--- Listed records Enclosed Below ---

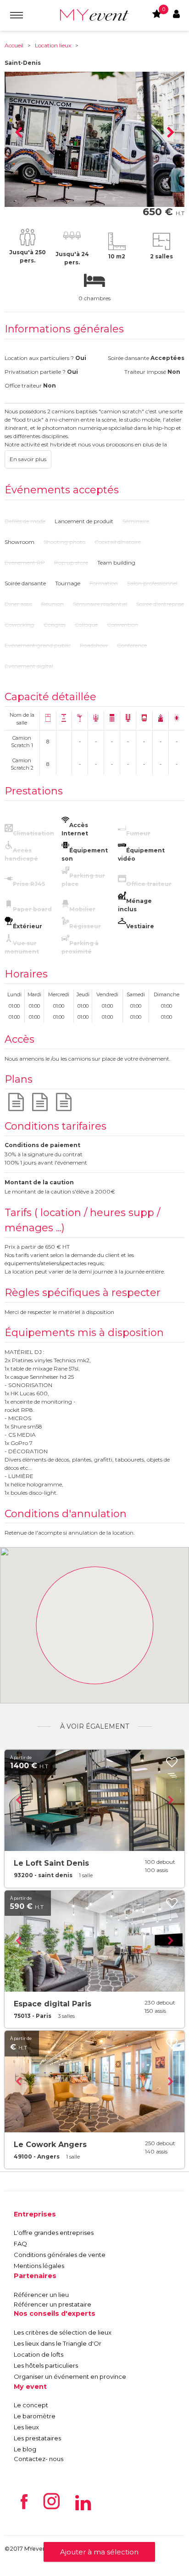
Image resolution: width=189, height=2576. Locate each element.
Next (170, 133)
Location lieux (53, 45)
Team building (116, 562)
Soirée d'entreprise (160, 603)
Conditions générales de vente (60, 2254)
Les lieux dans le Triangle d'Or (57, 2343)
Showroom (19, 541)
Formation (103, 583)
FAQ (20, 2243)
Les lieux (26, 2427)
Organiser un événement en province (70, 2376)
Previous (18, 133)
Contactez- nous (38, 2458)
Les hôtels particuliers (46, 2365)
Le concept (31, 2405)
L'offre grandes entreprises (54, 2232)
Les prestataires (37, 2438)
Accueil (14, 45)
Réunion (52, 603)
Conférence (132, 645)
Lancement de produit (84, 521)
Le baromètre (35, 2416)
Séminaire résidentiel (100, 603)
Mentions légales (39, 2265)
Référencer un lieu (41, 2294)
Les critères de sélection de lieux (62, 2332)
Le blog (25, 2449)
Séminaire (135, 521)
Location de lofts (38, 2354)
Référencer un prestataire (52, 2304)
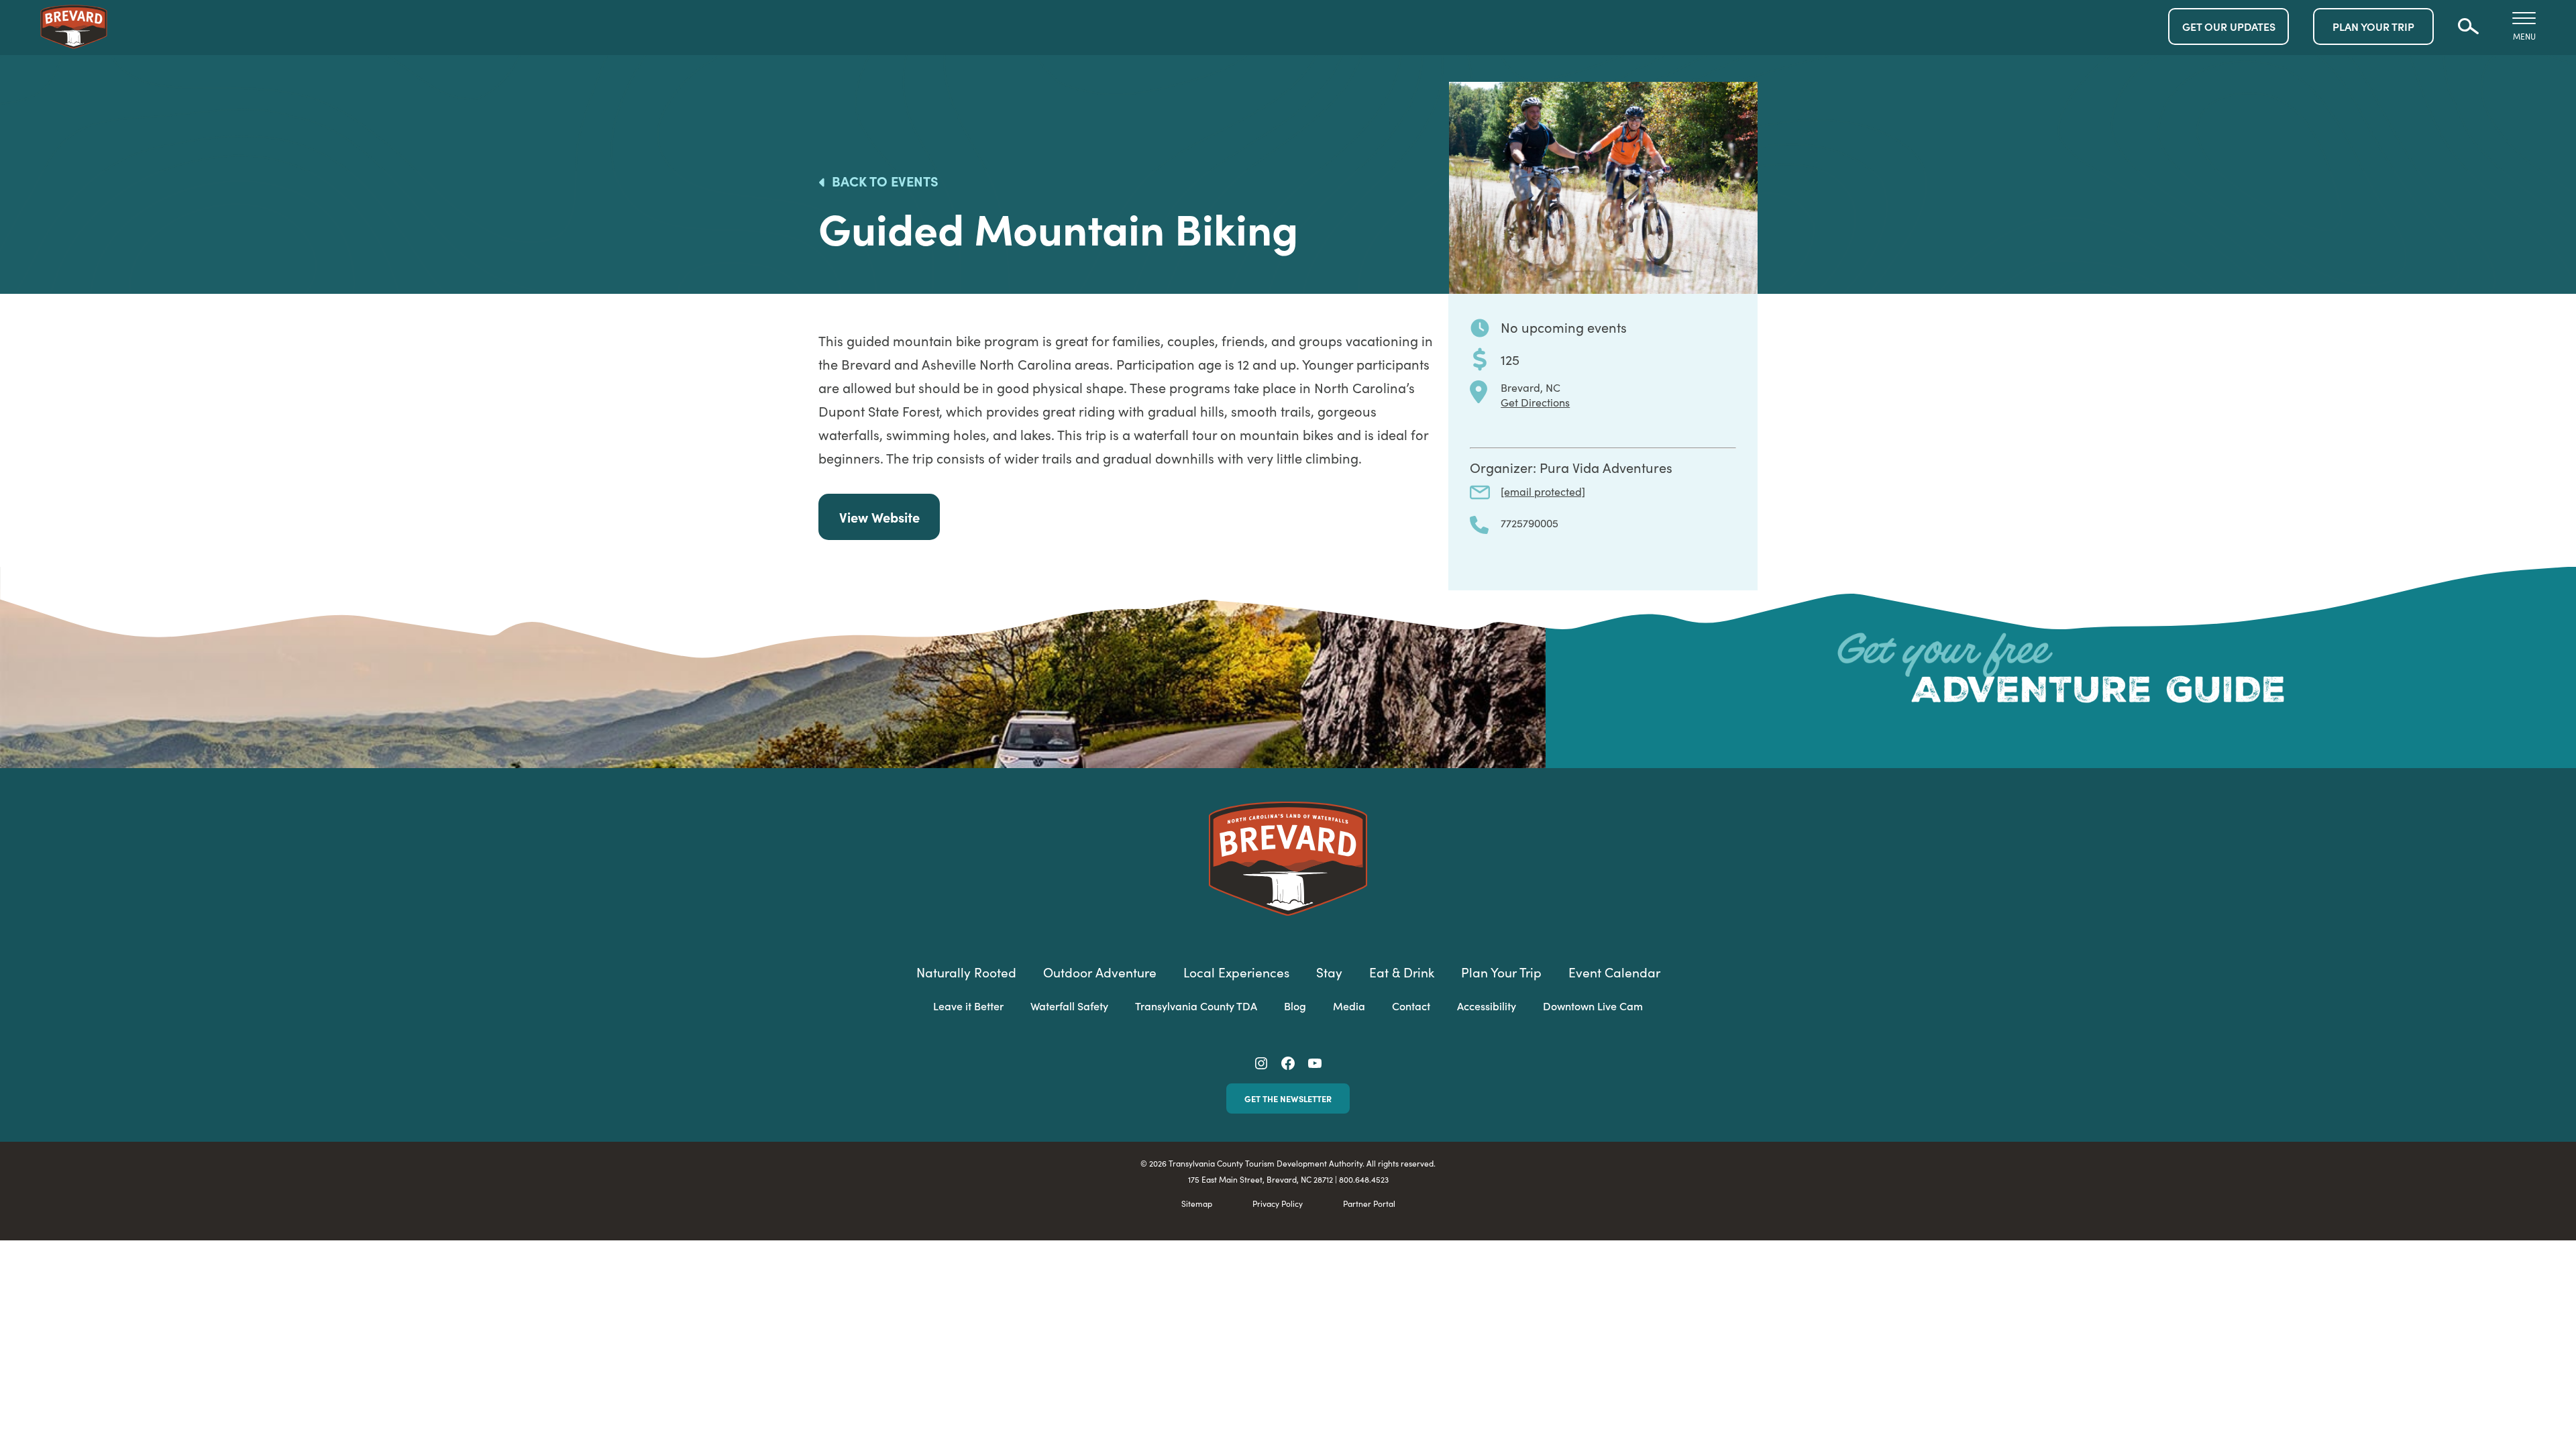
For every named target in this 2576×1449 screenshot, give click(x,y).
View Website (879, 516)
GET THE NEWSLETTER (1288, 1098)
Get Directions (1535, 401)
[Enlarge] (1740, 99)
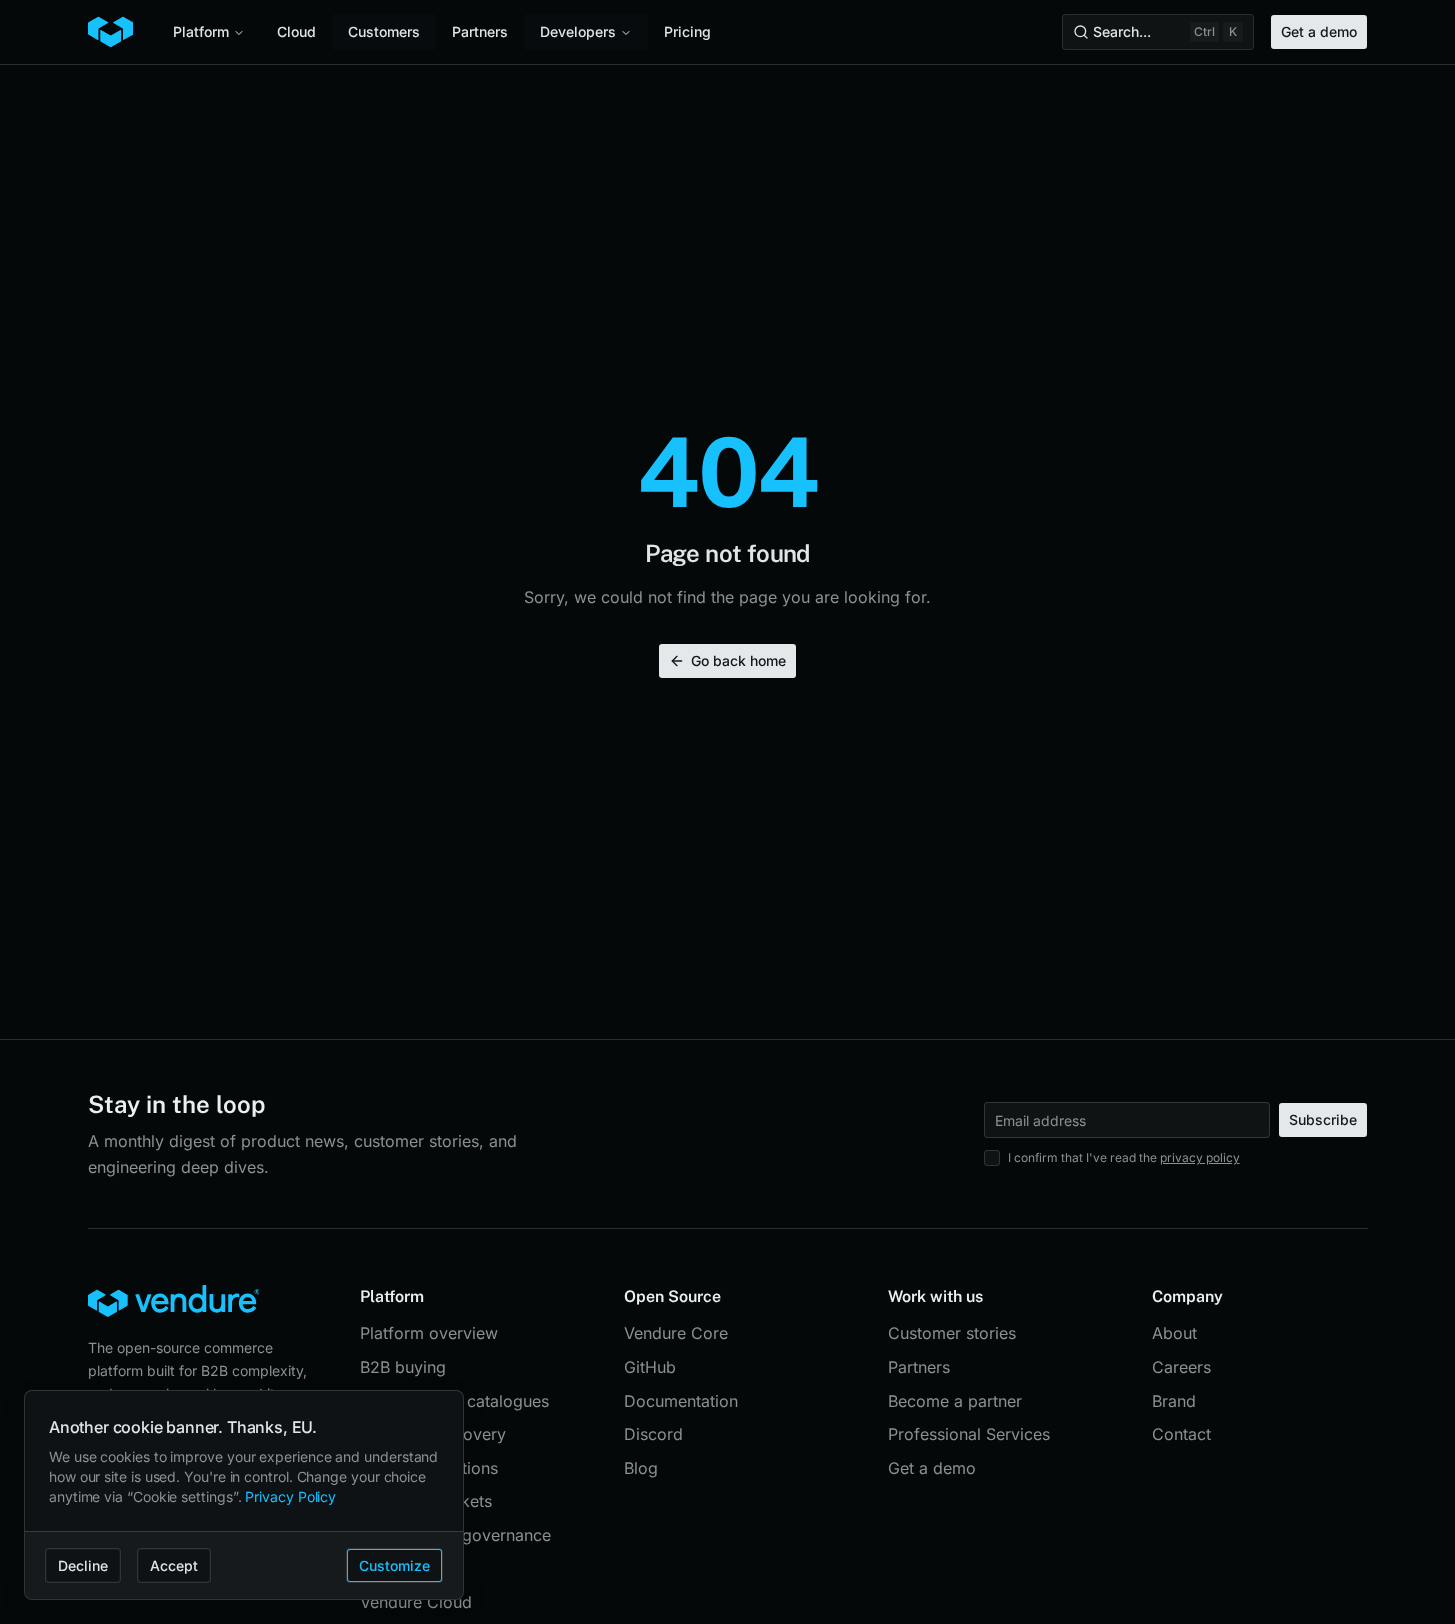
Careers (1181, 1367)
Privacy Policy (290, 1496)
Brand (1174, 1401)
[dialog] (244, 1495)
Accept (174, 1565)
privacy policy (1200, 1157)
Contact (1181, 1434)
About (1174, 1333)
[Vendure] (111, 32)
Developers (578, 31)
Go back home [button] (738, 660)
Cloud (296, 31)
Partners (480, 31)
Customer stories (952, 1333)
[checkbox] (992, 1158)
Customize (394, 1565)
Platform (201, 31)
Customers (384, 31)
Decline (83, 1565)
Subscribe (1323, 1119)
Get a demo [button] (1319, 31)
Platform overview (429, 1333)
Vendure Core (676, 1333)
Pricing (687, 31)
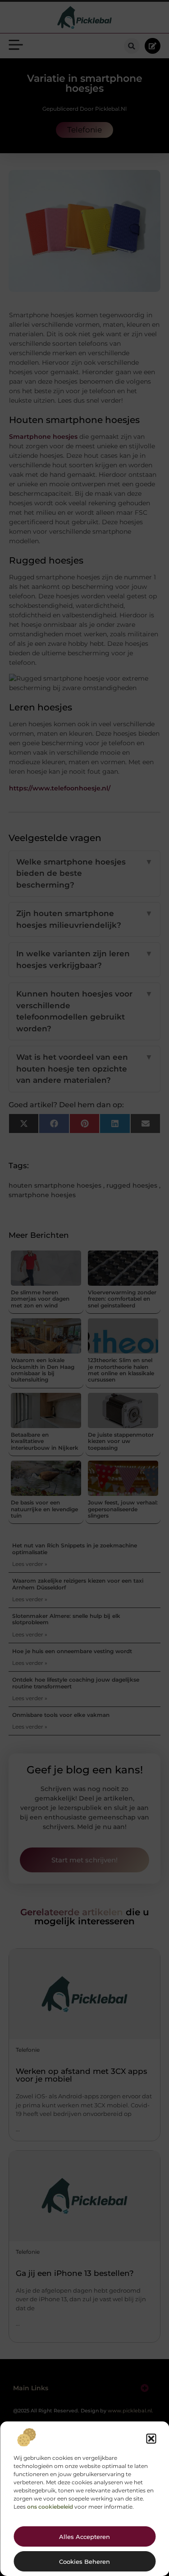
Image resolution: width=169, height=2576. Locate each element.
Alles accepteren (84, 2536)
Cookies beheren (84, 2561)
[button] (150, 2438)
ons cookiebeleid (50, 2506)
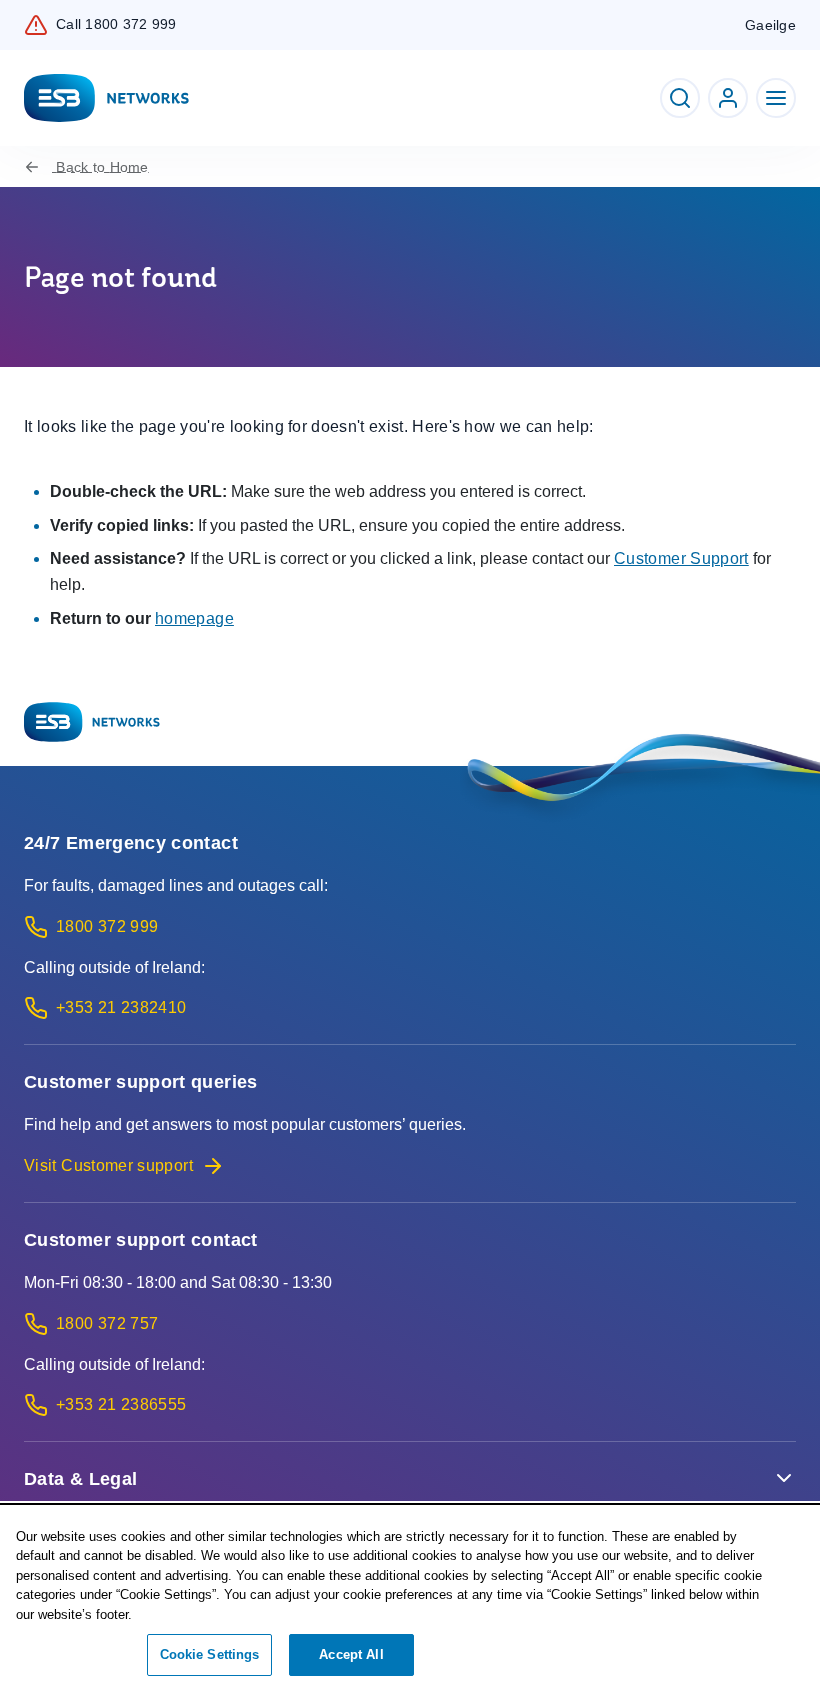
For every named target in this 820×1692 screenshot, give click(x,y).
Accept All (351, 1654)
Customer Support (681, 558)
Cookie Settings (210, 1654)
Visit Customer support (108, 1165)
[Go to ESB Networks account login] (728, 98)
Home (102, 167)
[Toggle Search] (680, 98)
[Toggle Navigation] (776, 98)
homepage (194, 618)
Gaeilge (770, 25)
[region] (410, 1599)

--- End of Enclosed Listed records ---

- _Task instructions_: Show every line from the entries above in which "Locate" appears.

- _Output below_:
Image resolution: width=189, height=2576. Locate each element.
Image resolution: width=169, height=2576. Locate each element.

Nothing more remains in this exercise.